:: WHAT YOU HAVE TO DO ::
Supply the number of lines below containing "agent", nothing else.

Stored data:
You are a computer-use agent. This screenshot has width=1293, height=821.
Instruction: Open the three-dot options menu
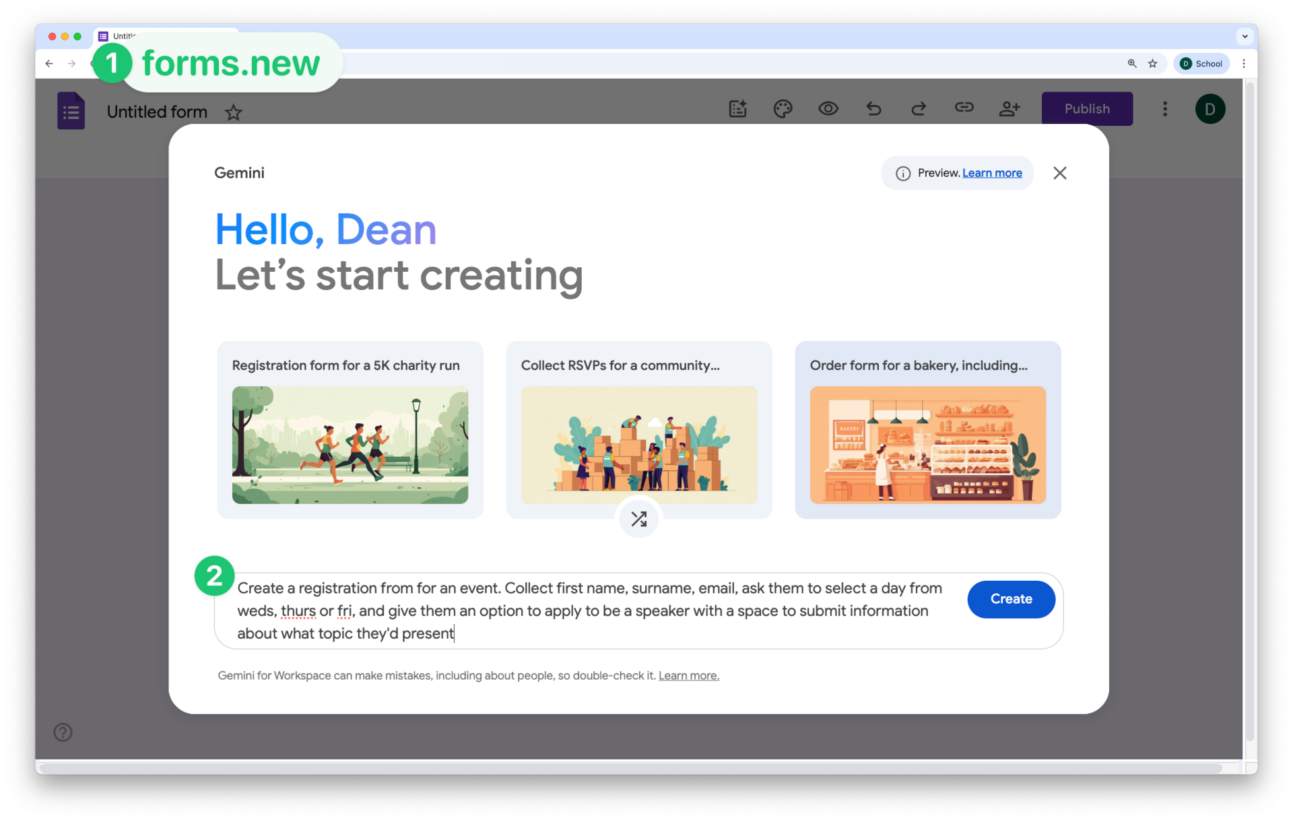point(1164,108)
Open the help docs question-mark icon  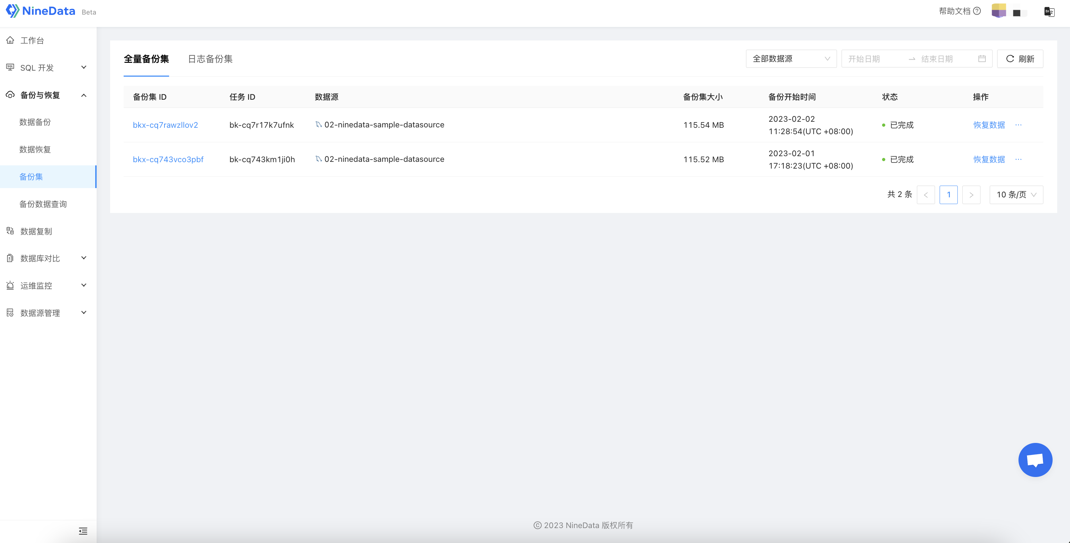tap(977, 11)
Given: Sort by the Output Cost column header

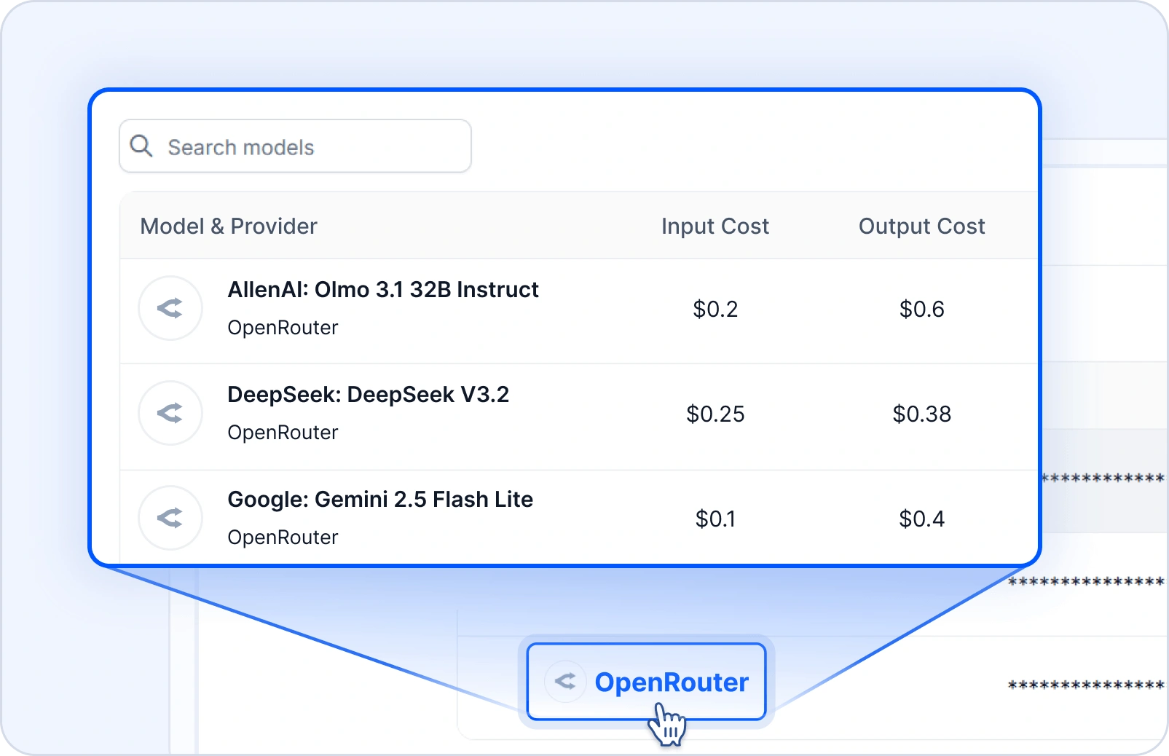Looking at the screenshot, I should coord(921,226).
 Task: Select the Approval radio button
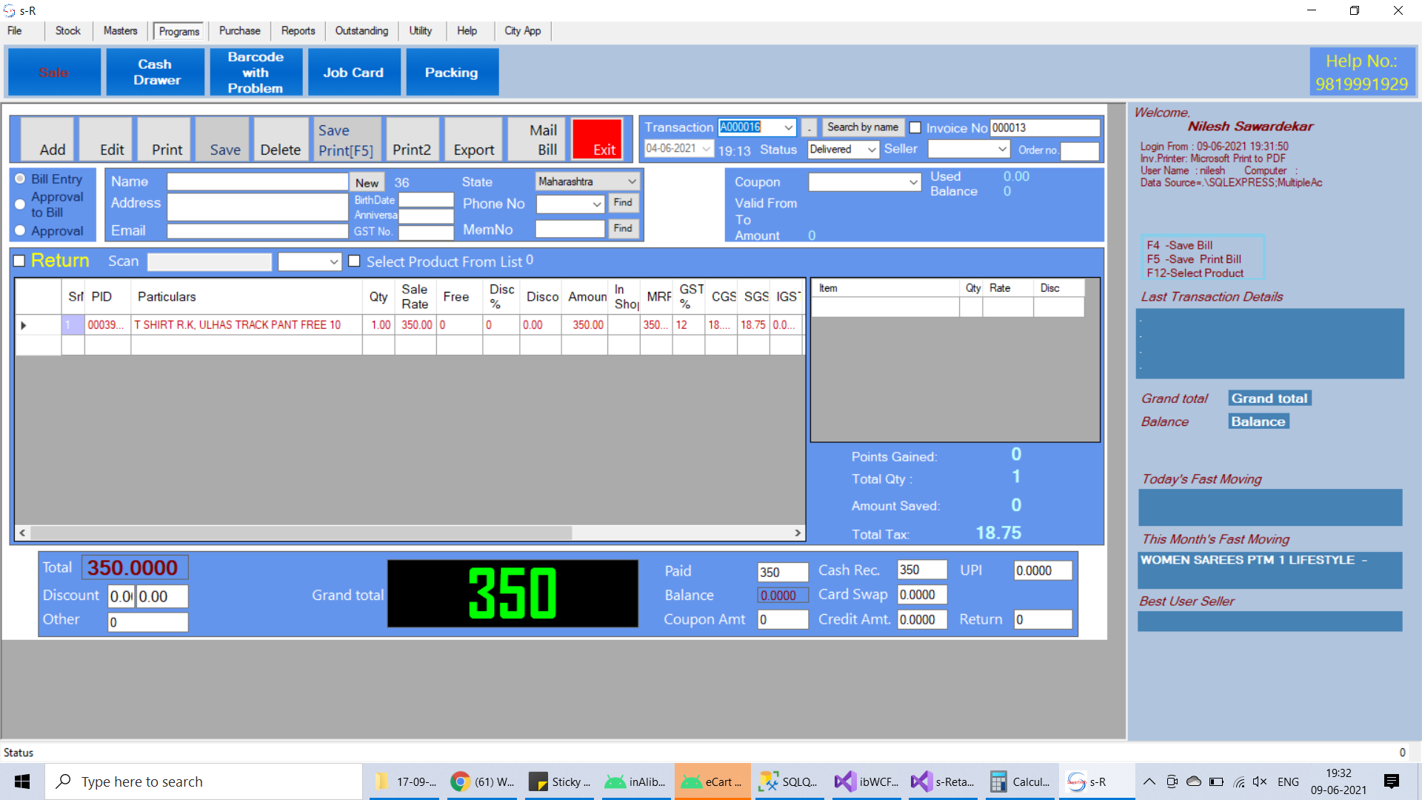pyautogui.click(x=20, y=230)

--

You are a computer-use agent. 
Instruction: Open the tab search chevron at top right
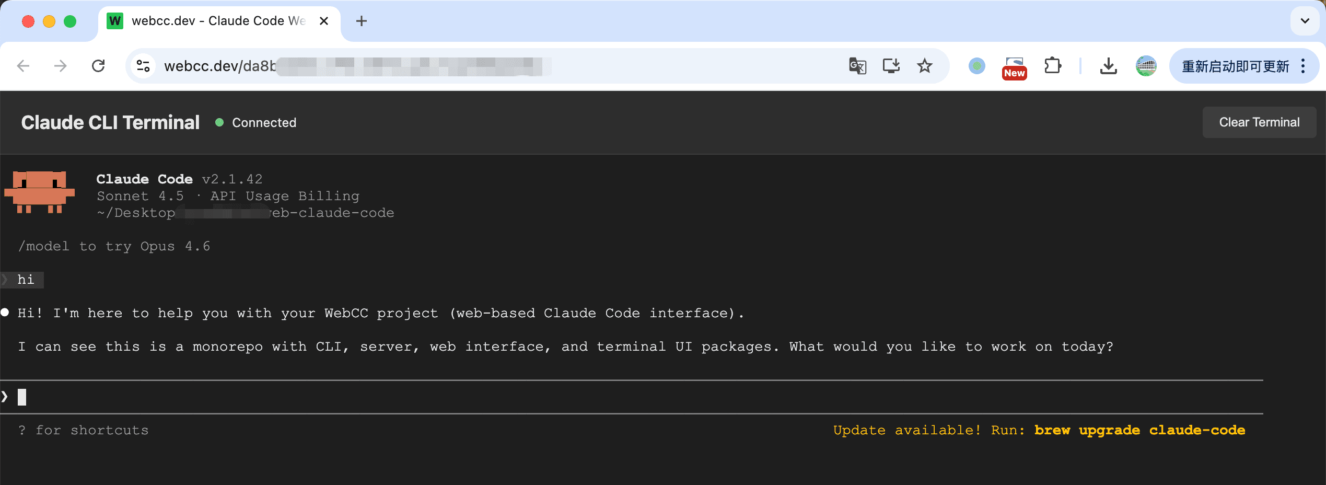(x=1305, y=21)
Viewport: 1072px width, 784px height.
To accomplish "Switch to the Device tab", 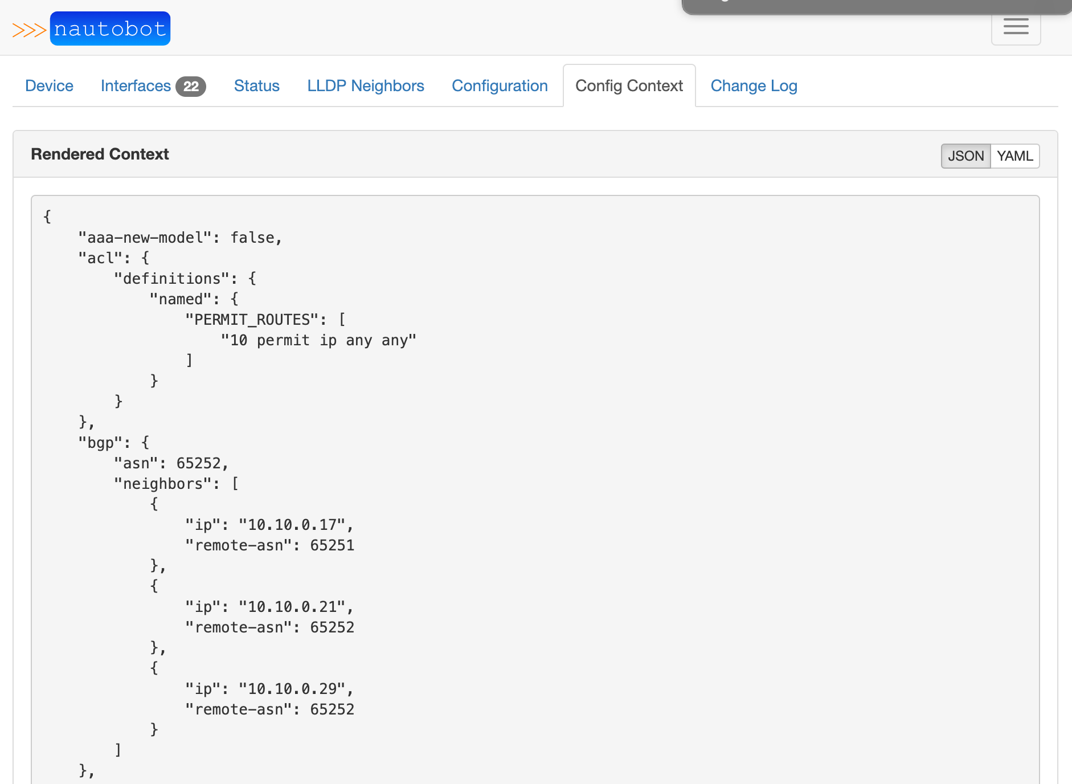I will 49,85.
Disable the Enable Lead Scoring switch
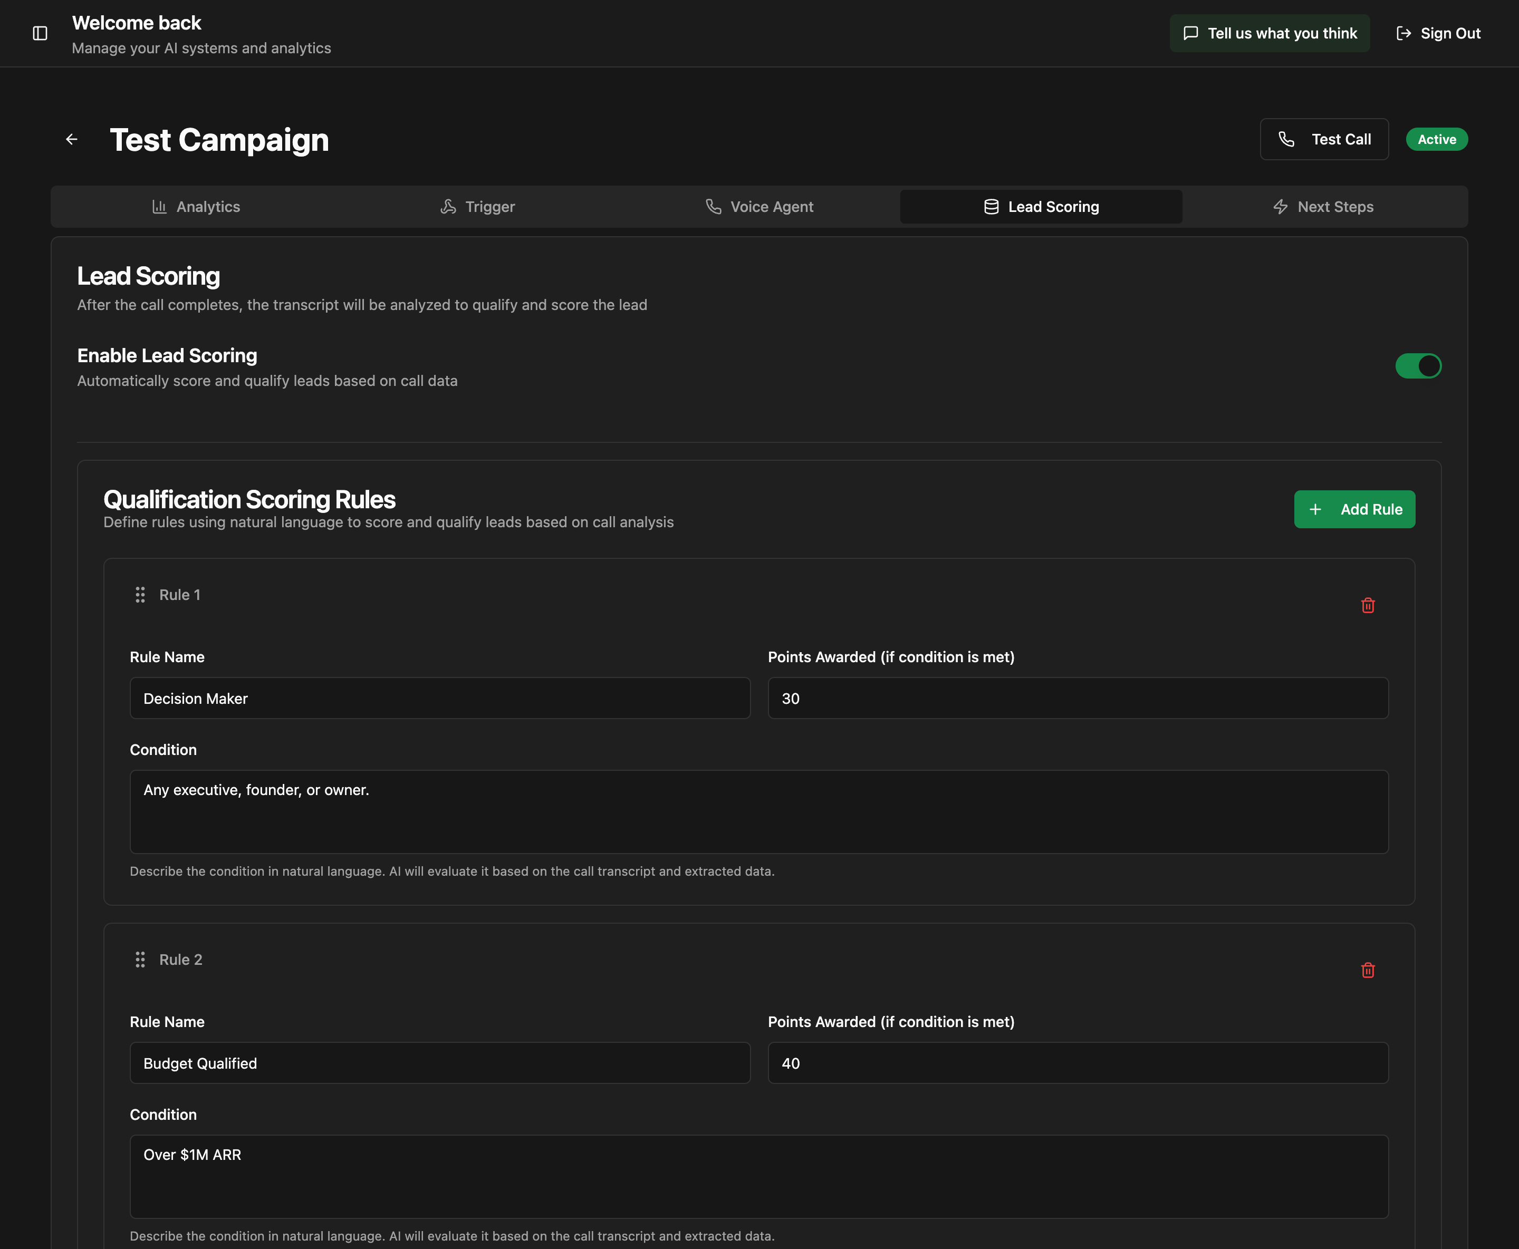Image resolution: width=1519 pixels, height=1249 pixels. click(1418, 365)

:: EXPECTED ANSWER ::
2